# [What is needed]
Go through the records and give each one again exactly.

*** Records for this task ***

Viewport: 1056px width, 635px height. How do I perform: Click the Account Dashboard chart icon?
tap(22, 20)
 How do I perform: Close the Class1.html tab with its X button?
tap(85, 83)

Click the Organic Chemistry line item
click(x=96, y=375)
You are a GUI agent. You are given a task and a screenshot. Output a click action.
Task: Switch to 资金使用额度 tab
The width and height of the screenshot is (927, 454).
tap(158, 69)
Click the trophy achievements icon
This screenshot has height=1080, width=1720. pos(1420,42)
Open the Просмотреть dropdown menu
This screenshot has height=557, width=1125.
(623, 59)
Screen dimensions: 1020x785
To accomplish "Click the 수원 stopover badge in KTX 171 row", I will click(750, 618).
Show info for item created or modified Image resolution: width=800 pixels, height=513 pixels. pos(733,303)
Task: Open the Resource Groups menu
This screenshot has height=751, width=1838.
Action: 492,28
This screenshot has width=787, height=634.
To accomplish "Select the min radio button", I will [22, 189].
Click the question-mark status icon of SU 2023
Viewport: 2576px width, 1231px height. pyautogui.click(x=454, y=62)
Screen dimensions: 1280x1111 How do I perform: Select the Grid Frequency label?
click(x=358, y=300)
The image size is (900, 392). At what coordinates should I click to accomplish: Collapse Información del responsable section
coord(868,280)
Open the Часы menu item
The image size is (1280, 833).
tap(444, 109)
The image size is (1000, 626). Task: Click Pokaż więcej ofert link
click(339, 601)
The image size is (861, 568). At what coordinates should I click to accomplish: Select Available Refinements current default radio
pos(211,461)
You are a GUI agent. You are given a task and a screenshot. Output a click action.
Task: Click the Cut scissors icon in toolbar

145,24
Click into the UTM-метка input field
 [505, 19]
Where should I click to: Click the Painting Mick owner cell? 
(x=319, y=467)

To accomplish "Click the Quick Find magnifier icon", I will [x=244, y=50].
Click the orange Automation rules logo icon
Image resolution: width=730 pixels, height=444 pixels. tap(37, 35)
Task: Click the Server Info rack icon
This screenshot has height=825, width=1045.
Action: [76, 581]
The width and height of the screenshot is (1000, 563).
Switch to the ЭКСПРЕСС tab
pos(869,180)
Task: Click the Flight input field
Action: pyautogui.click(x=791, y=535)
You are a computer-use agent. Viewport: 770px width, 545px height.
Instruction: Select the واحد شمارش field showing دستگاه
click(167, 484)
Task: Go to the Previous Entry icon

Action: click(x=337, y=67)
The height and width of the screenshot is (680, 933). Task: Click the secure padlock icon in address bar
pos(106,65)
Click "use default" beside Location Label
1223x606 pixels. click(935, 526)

*** End of Records for this task ***

# [Output for this task]
Viewport: 1056px width, 635px height. How do I perform: Click the Account Dashboard chart icon?
tap(22, 20)
 How do I perform: Close the Class1.html tab with its X button?
tap(85, 83)

Click the Organic Chemistry line item
click(x=96, y=375)
You are a GUI agent. You are given a task and a screenshot. Output a click action.
Task: Switch to 资金使用额度 tab
The width and height of the screenshot is (927, 454).
tap(158, 69)
Click the trophy achievements icon
This screenshot has height=1080, width=1720. pos(1420,42)
Open the Просмотреть dropdown menu
This screenshot has height=557, width=1125.
(623, 59)
Screen dimensions: 1020x785
To accomplish "Click the 수원 stopover badge in KTX 171 row", I will click(750, 618).
Show info for item created or modified Image resolution: width=800 pixels, height=513 pixels. pos(733,303)
Task: Open the Resource Groups menu
This screenshot has height=751, width=1838.
Action: 492,28
This screenshot has width=787, height=634.
To accomplish "Select the min radio button", I will [22, 189].
Click the question-mark status icon of SU 2023
Viewport: 2576px width, 1231px height. pyautogui.click(x=454, y=62)
Screen dimensions: 1280x1111 How do I perform: Select the Grid Frequency label?
click(x=358, y=300)
The image size is (900, 392). At what coordinates should I click to accomplish: Collapse Información del responsable section
coord(868,280)
Open the Часы menu item
The image size is (1280, 833).
tap(444, 109)
The image size is (1000, 626). Task: Click Pokaż więcej ofert link
click(339, 601)
The image size is (861, 568). At what coordinates should I click to accomplish: Select Available Refinements current default radio
pos(211,461)
You are a GUI agent. You are given a task and a screenshot. Output a click action.
Task: Click the Cut scissors icon in toolbar

145,24
Click into the UTM-метка input field
 [505, 19]
Where should I click to: Click the Painting Mick owner cell? 
(x=319, y=467)

To accomplish "Click the Quick Find magnifier icon", I will [x=244, y=50].
Click the orange Automation rules logo icon
Image resolution: width=730 pixels, height=444 pixels. tap(37, 35)
Task: Click the Server Info rack icon
This screenshot has height=825, width=1045.
Action: [76, 581]
The width and height of the screenshot is (1000, 563).
Switch to the ЭКСПРЕСС tab
pos(869,180)
Task: Click the Flight input field
Action: pyautogui.click(x=791, y=535)
You are a computer-use agent. Viewport: 770px width, 545px height.
Instruction: Select the واحد شمارش field showing دستگاه
click(167, 484)
Task: Go to the Previous Entry icon

Action: click(x=337, y=67)
The height and width of the screenshot is (680, 933). Task: Click the secure padlock icon in address bar
pos(106,65)
Click "use default" beside Location Label
1223x606 pixels. click(935, 526)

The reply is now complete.